In [1]:
%pwd

'c:\\Users\\User\\Documents\\EndToEndMLProjects\\End-To-End-Machine-Learning-Project-with-MlFlow\\research'

In [2]:
import os

os.chdir('../')
%pwd

'c:\\Users\\User\\Documents\\EndToEndMLProjects\\End-To-End-Machine-Learning-Project-with-MlFlow'

# 1. Update config.yaml

# 2. Update the entity

In [3]:
from dataclasses import dataclass
from pathlib import Path

@dataclass(frozen=True)
class MissingValuesConfig:
    """
    Configuration class for handling missing values in a dataset.

    This dataclass stores the configuration details required for identifying and managing 
    missing values during data preprocessing. The `frozen=True` parameter ensures that 
    instances of this class are immutable.

    Attributes:
        root_dir (Path): The root directory where all related files and data are stored.
        unzip_data_dir (Path): Directory containing the unzipped raw data files.
        cleaned_data_dir (str): Directory where the cleaned data files will be stored 
                                after handling missing values.
        STATUS_FILE (str): Path to the file where the status of missing value handling 
                           will be logged.
    """
    root_dir: Path
    unzip_data_dir: Path
    cleaned_data_dir: str
    STATUS_FILE: str

# 3. Update the configuration manager in src config

In [4]:
from mlproject.constants import *
from mlproject.utils.common import read_yaml, create_directories

In [None]:
class ConfigurationManager:
    """
    Manages the configuration and setup for the project.

    This class is responsible for reading configuration files, creating required directories, 
    and providing specific configuration objects needed for various components of the project.

    Attributes:
        config (dict): Parsed content of the main configuration file.
        params (dict): Parsed content of the parameters file.
    """
    def __init__(
        self,
        config_filepath = CONFIG_FILE_PATH,
        params_filepath = PARAMS_FILE_PATH
        ) -> None:
        """
        Initializes the ConfigurationManager.

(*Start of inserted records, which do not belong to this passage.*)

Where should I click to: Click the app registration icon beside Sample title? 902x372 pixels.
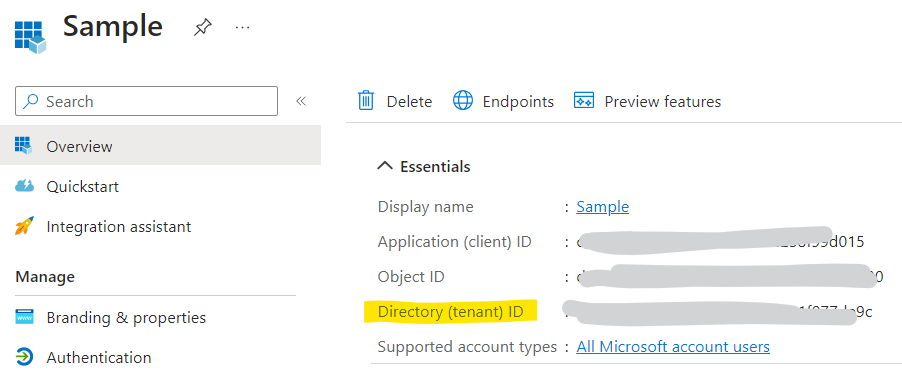point(30,37)
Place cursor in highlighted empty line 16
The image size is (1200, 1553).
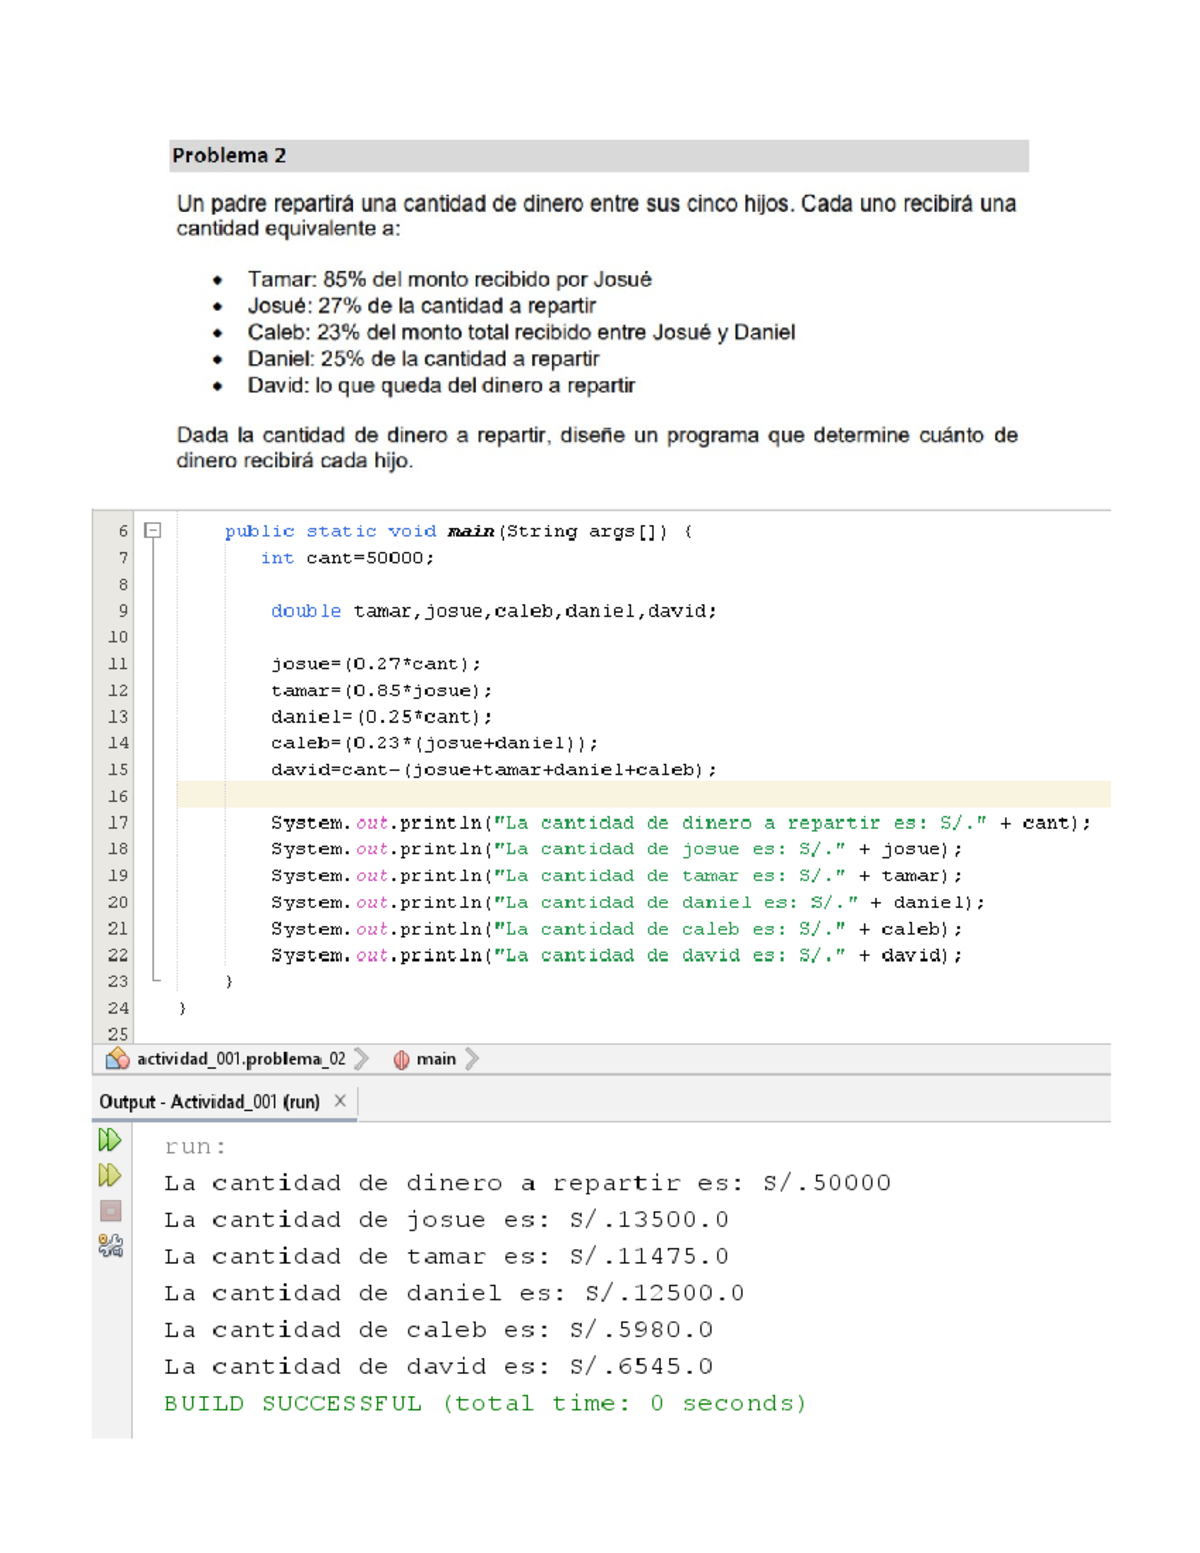tap(640, 795)
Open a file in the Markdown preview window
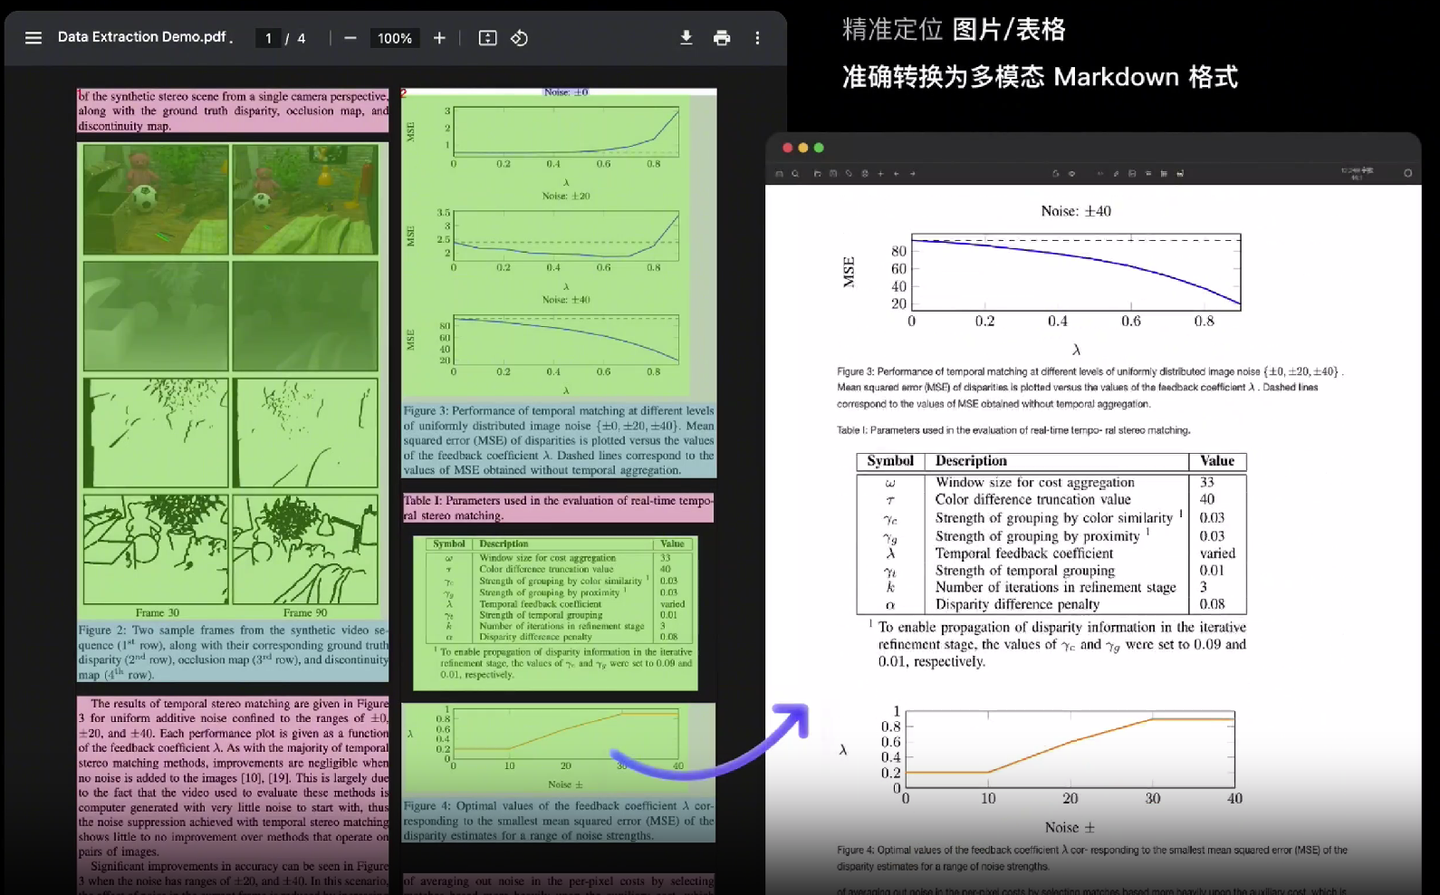 815,172
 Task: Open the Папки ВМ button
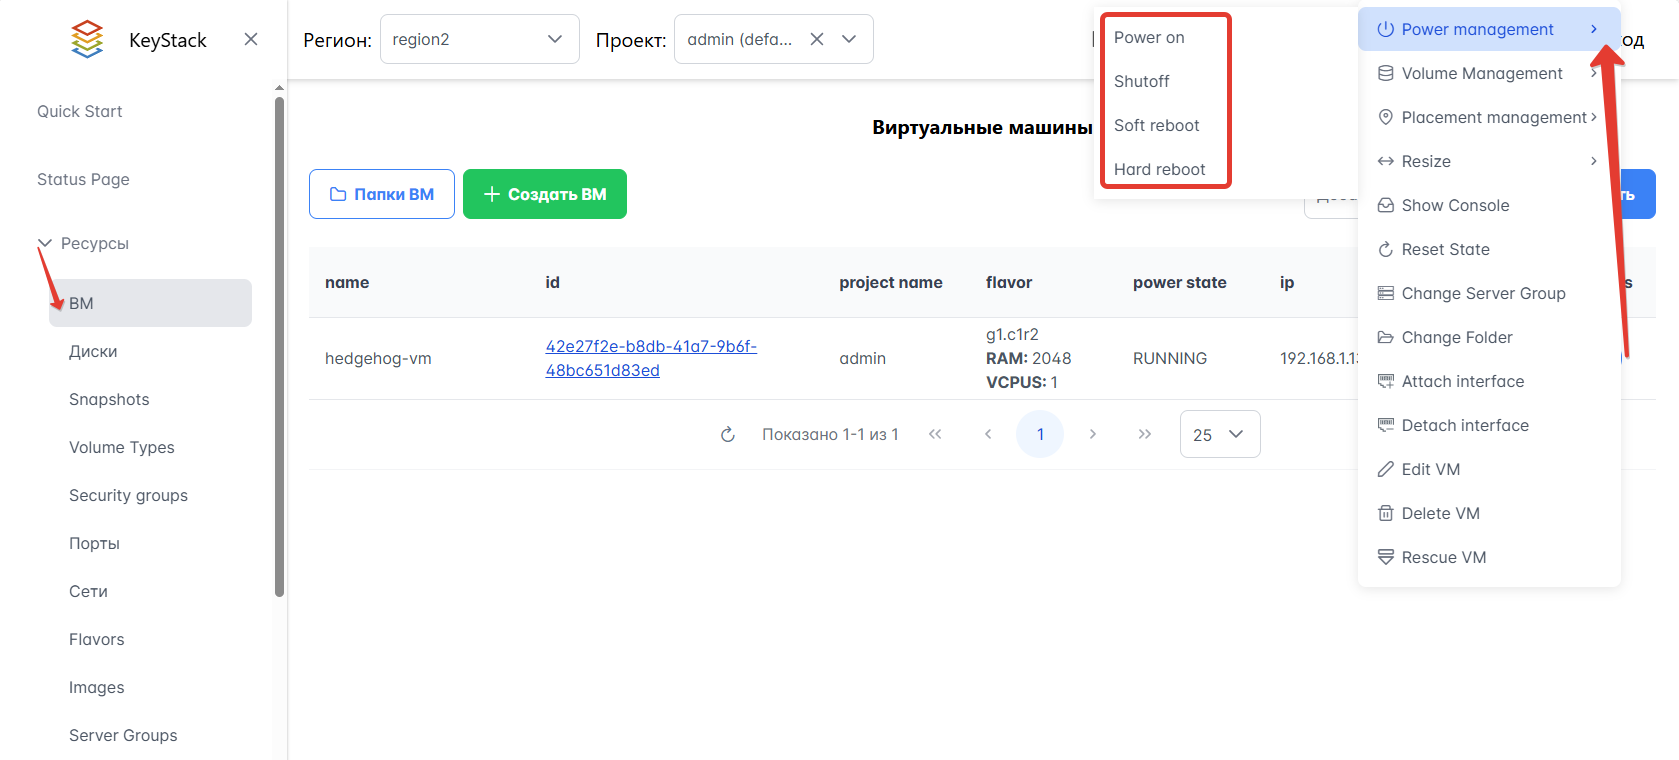point(382,194)
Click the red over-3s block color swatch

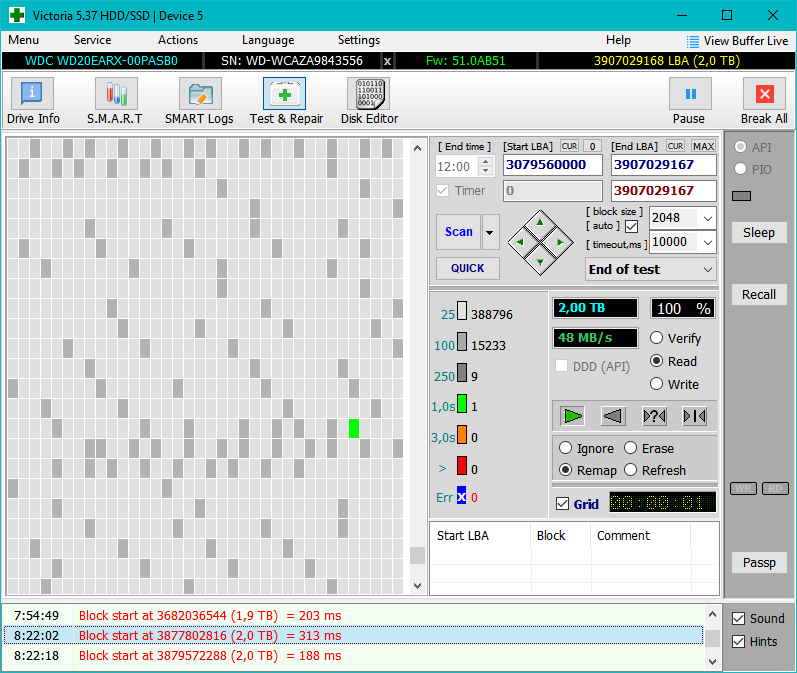click(462, 466)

        Reads YAML configuration files for main configuration, parameters, and schema. 
        Also ensures that the root artifacts directory specified in the configuration is created.

        Args:
            config_filepath (str): Path to the main configuration YAML file. Default is `CONFIG_FILE_PATH`.
            params_filepath (str): Path to the parameters YAML file. Default is `PARAMS_FILE_PATH`.           
        """
        self.config = read_yaml(config_filepath)
        self.params = read_yaml(params_filepath)
        create_directories([self.config.artifacts_root])
        
    def get_missing_values_config(self) -> MissingValuesConfig:
        """
        Creates and returns a `MissingValuesConfig` object for handling missing values.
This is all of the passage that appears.